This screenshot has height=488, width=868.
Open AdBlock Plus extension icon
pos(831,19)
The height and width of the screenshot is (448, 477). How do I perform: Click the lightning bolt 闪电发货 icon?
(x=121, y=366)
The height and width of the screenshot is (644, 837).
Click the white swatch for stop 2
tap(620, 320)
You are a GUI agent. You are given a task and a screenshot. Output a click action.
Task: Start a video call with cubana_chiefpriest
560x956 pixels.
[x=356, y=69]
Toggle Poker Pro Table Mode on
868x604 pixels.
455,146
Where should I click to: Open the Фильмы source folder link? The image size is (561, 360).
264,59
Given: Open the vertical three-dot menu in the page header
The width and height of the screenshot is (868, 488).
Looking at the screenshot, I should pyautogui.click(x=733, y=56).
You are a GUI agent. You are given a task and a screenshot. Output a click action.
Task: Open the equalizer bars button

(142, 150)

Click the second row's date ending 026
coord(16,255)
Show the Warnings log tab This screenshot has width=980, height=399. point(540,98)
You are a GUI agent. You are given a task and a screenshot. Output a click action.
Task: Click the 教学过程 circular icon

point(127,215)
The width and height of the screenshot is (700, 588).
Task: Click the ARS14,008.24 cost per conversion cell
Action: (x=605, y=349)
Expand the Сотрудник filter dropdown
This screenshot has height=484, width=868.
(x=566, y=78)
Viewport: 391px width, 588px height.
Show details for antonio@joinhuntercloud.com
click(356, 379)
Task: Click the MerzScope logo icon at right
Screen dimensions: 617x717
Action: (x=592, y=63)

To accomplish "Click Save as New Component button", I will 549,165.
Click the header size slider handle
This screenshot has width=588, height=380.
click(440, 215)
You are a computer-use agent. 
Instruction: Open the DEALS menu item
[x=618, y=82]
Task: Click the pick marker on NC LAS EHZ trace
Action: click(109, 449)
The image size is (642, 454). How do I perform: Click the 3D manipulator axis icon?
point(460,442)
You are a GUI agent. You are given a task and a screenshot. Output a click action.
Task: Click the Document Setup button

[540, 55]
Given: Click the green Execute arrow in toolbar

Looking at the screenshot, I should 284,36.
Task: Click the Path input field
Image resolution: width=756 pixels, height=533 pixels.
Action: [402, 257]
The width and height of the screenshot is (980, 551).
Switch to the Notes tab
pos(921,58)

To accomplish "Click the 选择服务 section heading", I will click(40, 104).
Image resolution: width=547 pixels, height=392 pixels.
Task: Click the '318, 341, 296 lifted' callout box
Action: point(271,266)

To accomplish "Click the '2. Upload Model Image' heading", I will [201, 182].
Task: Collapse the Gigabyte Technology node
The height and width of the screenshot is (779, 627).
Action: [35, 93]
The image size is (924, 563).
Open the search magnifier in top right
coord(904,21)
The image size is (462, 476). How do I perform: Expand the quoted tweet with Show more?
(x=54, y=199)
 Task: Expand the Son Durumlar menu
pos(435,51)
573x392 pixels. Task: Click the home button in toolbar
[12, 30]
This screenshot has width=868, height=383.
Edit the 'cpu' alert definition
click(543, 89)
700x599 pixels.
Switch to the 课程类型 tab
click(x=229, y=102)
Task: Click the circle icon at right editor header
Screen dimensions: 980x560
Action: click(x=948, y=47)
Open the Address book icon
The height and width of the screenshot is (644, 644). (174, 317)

### INSTRUCTION
Starting at the line that contains "Task: Expand the Son Durumlar menu" and running through the end of the rows, rewrite those lines with "icon" changed to "symbol" and nothing else altered.

### REPLY
 Task: Expand the Son Durumlar menu
pos(435,51)
573x392 pixels. Task: Click the home button in toolbar
[12, 30]
This screenshot has width=868, height=383.
Edit the 'cpu' alert definition
click(543, 89)
700x599 pixels.
Switch to the 课程类型 tab
click(x=229, y=102)
Task: Click the circle symbol at right editor header
Screen dimensions: 980x560
Action: click(x=948, y=47)
Open the Address book symbol
The height and width of the screenshot is (644, 644). (174, 317)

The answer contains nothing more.